Old mistakes made new again
There is a way to get this all right, but we're going about it all wrong.
Yes, we need to address the debt. But the best way to do so is to get the economy growing again. That's how President Bill Clinton and a Republican Congress produced a balanced budget a little more than a decade ago, after years of deep deficits. They tackled the portion of the deficit that rises and falls with the business cycle.
But now, Washington seems able to focus only on whether to cut the deficit by cutting spending or by raising taxes -- a fool's errand, because either approach will slow the economy and make the cyclical deficit worse. That's the same failed strategy followed by President Franklin D. Roosevelt, Treasury Secretary Harry Morgenthau and Fed Chairman Marriner Eccles in 1937.
To make matters worse, we're hearing conservatives protest the Federal Reserve's efforts to prod the economy with policies like ultralow interest rates and Treasury purchases. This, too, was a feature of the 1937 decline. Those people are calling for a double whammy when the economy needs a helping hand.

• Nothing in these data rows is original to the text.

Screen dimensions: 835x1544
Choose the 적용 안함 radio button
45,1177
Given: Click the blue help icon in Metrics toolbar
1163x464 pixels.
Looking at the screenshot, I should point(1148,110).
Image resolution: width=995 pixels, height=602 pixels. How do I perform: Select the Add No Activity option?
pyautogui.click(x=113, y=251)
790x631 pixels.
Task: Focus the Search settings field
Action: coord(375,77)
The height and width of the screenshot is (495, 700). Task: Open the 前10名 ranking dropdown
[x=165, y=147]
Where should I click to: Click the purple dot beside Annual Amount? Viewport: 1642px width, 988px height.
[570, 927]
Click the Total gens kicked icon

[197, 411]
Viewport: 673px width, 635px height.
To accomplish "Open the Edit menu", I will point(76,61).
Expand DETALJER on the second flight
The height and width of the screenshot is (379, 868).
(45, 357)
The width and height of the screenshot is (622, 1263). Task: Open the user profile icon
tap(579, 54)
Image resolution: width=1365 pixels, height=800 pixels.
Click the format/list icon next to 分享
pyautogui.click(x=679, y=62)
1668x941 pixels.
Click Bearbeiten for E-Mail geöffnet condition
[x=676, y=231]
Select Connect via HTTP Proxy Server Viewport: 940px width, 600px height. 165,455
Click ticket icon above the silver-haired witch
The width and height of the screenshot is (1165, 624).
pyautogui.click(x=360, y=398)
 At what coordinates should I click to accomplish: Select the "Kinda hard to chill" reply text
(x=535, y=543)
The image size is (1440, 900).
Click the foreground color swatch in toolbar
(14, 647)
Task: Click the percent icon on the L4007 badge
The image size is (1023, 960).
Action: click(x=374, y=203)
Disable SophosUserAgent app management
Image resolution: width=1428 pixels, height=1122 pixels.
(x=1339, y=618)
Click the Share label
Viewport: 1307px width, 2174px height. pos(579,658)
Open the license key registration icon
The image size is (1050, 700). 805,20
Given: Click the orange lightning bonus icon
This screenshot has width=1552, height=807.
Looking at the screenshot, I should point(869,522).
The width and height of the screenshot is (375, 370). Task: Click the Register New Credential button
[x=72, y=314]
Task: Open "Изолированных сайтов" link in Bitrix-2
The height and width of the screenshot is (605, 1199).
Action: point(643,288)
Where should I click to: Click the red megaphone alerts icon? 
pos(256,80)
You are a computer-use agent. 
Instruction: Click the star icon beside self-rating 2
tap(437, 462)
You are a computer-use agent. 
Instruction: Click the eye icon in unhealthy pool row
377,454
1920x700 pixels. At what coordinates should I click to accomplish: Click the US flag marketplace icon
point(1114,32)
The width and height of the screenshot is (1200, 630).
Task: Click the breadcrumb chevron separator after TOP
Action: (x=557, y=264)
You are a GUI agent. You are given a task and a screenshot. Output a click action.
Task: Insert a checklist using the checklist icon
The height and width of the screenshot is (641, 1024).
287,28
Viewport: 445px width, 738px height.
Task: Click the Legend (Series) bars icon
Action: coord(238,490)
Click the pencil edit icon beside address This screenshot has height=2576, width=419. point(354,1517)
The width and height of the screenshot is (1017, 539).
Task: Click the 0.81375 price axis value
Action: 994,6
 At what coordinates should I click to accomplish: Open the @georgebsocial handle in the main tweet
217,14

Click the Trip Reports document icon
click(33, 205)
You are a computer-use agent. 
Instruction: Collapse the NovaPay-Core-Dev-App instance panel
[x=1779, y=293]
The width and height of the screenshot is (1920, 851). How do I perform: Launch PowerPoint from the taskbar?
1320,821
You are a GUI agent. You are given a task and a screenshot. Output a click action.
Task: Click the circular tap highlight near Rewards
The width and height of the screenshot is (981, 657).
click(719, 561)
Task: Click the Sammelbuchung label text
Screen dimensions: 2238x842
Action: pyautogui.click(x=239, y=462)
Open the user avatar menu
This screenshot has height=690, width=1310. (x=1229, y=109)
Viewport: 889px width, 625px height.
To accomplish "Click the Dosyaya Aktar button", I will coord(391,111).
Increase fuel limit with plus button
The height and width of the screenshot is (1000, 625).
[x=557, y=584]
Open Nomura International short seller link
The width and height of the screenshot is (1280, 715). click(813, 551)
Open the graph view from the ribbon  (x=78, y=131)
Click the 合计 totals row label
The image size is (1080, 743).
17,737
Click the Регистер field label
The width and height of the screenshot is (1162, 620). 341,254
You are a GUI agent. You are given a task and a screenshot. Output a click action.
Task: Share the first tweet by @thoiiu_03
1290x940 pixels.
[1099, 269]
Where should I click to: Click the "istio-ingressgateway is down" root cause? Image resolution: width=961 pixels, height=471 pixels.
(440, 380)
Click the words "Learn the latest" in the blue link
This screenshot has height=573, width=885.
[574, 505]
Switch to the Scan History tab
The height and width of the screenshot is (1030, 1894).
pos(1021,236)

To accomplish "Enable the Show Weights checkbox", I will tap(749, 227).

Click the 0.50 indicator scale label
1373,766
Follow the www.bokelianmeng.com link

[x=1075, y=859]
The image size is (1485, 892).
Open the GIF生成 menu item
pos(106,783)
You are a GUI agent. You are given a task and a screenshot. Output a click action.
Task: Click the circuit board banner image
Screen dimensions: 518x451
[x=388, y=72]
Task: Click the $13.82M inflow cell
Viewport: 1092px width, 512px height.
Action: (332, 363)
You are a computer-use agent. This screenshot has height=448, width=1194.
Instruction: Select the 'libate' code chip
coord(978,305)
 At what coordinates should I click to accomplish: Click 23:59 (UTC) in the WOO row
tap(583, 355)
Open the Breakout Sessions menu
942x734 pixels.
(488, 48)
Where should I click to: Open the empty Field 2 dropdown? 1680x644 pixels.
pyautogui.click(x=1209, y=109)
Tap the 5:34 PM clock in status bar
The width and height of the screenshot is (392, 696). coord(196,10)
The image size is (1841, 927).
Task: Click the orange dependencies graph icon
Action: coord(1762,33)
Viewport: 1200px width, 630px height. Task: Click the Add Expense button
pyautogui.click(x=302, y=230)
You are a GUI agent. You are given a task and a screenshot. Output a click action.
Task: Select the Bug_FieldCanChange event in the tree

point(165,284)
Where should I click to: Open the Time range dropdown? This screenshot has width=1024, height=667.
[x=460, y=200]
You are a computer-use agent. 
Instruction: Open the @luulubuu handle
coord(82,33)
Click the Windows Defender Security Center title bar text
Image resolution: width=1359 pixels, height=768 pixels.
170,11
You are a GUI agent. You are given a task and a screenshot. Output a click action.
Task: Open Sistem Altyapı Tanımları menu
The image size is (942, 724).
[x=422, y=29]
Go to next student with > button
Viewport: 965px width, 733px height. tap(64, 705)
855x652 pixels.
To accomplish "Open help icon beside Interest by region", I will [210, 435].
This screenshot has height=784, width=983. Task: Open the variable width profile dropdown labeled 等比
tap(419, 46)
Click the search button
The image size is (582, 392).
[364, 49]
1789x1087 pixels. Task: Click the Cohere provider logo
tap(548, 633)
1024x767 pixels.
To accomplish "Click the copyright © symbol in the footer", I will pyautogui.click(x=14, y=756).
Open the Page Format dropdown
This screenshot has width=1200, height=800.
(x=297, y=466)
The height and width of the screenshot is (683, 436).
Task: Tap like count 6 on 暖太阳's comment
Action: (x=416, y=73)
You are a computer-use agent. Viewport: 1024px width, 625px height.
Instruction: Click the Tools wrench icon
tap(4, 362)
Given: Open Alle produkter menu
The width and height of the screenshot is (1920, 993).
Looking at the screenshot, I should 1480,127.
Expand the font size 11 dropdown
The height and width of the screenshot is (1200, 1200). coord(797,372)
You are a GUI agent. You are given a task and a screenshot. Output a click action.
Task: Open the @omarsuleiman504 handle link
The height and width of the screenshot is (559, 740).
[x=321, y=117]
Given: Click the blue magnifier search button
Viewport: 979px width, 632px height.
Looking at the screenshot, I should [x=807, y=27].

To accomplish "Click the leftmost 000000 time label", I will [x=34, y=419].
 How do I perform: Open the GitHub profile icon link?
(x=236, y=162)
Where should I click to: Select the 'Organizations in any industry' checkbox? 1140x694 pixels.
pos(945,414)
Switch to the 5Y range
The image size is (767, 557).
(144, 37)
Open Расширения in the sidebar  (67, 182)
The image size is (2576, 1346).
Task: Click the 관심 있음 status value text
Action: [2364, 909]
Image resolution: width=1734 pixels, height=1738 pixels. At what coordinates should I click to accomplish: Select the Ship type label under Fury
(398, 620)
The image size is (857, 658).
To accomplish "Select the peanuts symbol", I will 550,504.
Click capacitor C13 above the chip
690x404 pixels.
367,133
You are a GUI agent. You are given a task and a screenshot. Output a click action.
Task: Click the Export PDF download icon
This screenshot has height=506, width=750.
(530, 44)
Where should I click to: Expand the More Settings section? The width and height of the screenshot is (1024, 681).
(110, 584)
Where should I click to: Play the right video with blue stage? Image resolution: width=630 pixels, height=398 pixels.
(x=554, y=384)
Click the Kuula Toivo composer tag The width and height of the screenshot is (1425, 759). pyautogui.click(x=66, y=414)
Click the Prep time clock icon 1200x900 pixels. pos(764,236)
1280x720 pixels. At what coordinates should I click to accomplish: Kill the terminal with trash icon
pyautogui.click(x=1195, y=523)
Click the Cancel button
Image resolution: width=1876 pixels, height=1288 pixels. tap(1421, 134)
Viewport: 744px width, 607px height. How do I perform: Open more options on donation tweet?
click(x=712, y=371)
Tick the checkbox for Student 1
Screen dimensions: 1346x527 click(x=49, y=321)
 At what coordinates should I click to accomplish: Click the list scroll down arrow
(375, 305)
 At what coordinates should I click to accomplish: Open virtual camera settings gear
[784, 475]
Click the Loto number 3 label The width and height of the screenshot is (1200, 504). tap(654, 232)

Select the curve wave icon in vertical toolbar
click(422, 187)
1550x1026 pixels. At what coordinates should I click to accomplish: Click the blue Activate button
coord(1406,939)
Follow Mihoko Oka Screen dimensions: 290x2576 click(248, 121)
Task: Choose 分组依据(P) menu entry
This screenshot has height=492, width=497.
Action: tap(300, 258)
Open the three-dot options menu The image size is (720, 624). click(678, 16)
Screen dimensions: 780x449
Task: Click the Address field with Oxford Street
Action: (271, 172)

According to Citigroup economists, based on current law and assuming the congressional supercommittee tasked with cutting $1.5 trillion from the deficit by November can't come to an agreement, we would see a contraction in deficit spending amounting to 3% of gross domestic product in 2013. That's the result of existing stimulus ending and the Bush tax cuts expiring on schedule. A 3% deficit cut is the same size as the one that created the '37 recession, according to a 1973 study.